## [TASK OBJECTIVE]
With pictures omitted, copy exactly every line from the one that contains "You are a computer-use agent." to the end of the listing below.

## [SUPPLIED DATA]
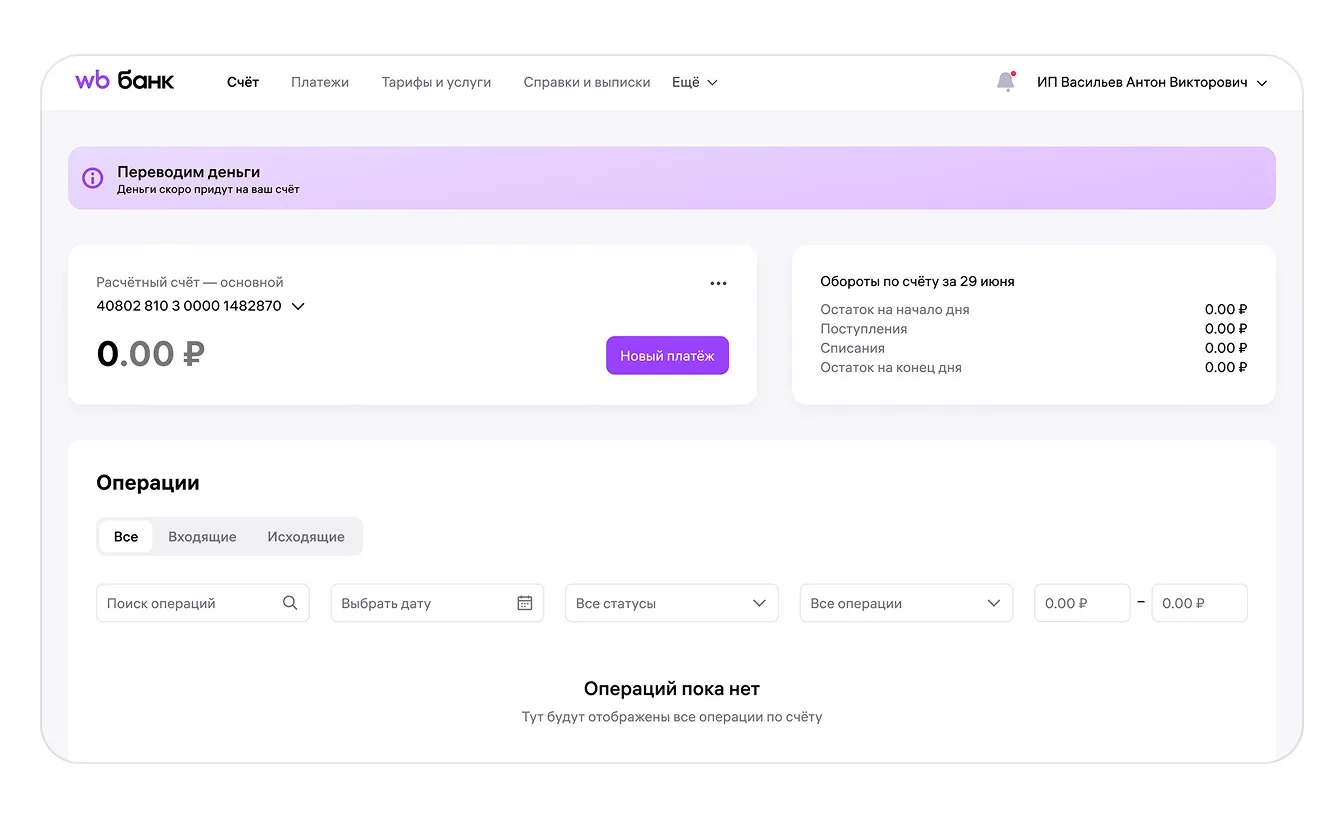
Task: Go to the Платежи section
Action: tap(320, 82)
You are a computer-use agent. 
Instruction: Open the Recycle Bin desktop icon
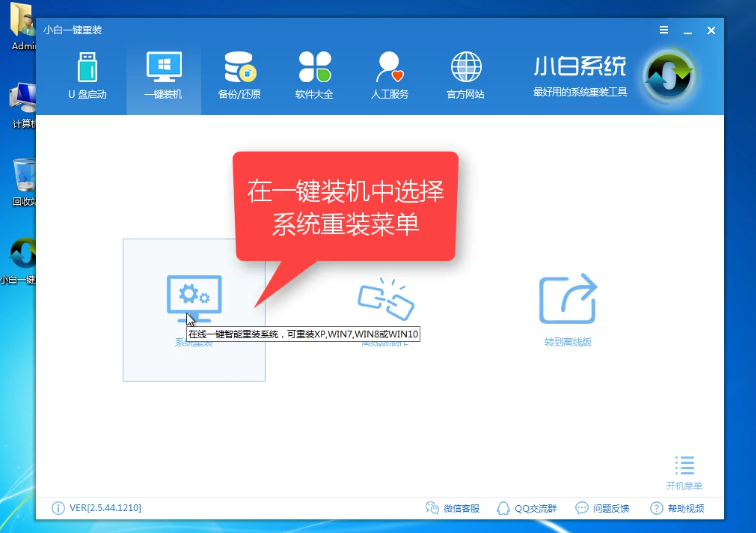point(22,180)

## [EXERCISE RESPONSE]
You are a computer-use agent. 
Instruction: Open the Recycle Bin desktop icon
point(22,180)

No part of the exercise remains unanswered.